While it’s a simple dynamic, it’s one I enjoy a lot. At one point, Kaori has Kaho Kobayashi (I think, the video quality is awful) enter the ring and drag her towards the ropes to escape a submission, more than happy to accept the cheap way out if it gets her arm raised and a moment that tells you everything you need to know about her. She’s a veteran of this game, and as a veteran, she knows that it’s better to live to fight another day than die honourably.
It also gives us a fun match. Honestly, if you’re going to look for Yoneyama high-speed action, it’s probably not the one you’d go to first, I’d recommend her 2016 encounter with Yumi Okaha, but I wanted something a bit different. It provides that and proves once again that when time is tight, turn to Kaori Yoneyama.
Kaori Yoneyama vs Hikaru Shida, Pro Wrestling Wave (10/5/2016)
Our final match shows us a very different side of Kaori Yoneyama. We’re going back to WAVE’s 2016 Catch the Wave tournament and watching Yoneyama get serious as she faces off against current AEW champion Hikaru Shida.
The opening minutes are designed to establish one thing: Shida is fitter and more athletic than Yoneyama. She handsprings out of a arm wringer, gracefully kipping up to her feet, a big grin on her face. It’s a grin that Kaori wants to remove and the first chance she gets, she goes right after Shida’s leg, presumably working off the theory that it doesn’t matter how athletic you are if you can’t walk.

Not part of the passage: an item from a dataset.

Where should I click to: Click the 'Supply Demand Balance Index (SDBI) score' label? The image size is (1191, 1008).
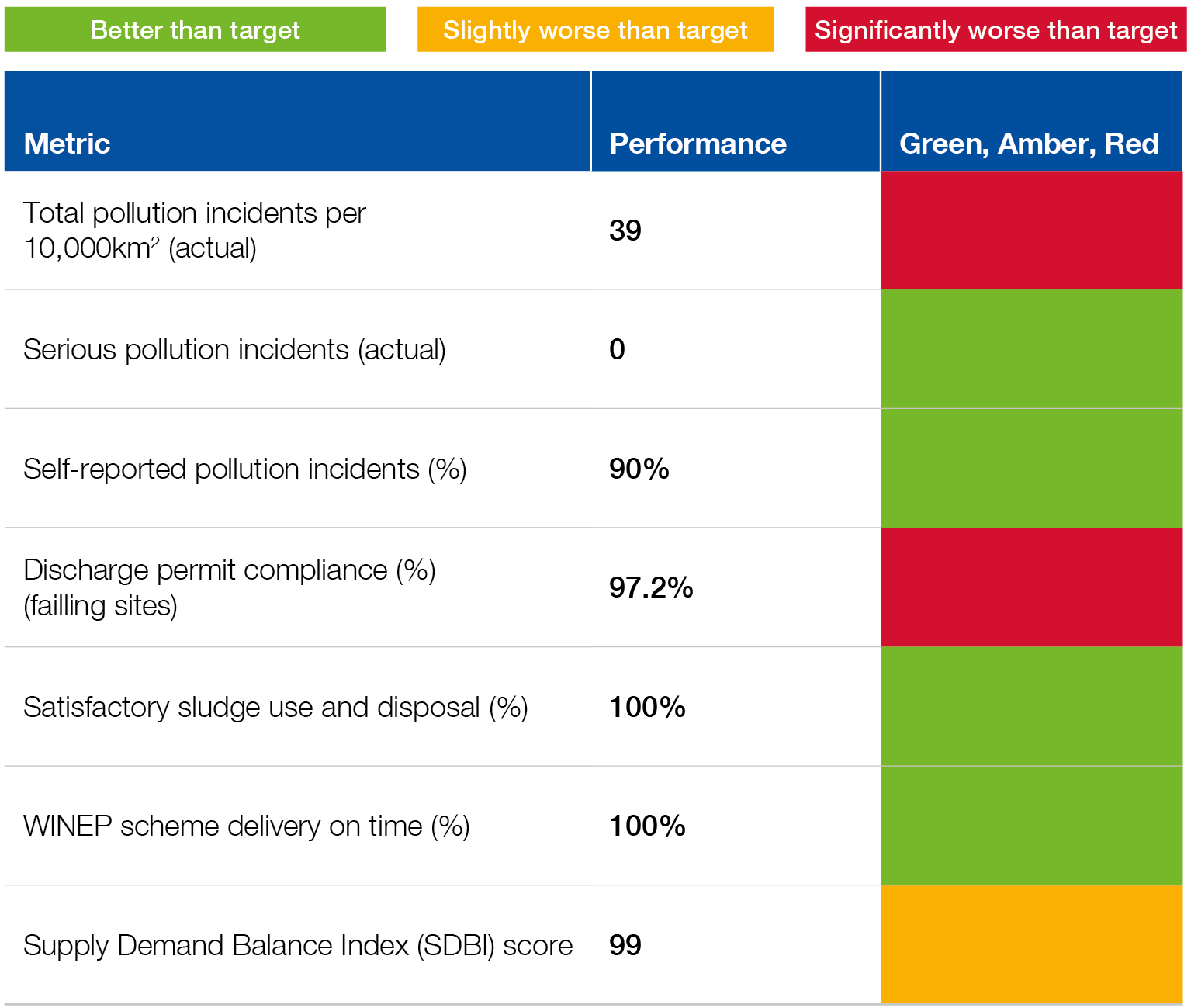298,945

What follows is a great working over, every move zeroing in on that leg. Limb work is only as good as the person selling it, though, and Shida is good here. She clenches and groans, shaking it out as she powers up for a Deadlift Superplex and keeping that injury in the spotlight. At one point, she hits a Backbreaker over the injured knee, letting out a yell as she does so, but willing to sacrifice a bit of pain to cause more to Yoneyama.
It also starts Shida side of the offensive narrative, as along with selling that leg, she begins to focus in on Yoneyama’s back. If Kaori’s attack aimed to take out the athleticism, Shida’s puts an end to those brutal Yoneyama Sentons, as each attempt leaves Kaori gasping in pain. We end up with two wounded wrestlers, throwing everything into this as they attempt to get the win.
And honestly, the selling I previously praised does go a bit out of the window in the final act, the focus switching to ramping up the excitement. It’s a bit of a shame, but it’s not enough to put a huge damper on proceedings. They fly through those closing sequences, every near fall drawings gasps as you don’t have a clue who is going to win.
It ends up being a match that shows off the badass side of Yoneyama, presenting her as a wrestler who has been doing this for a long time and knows how to hurt you. It’s a side of her we perhaps don’t see too often, but when it comes out, it’s a joy to watch.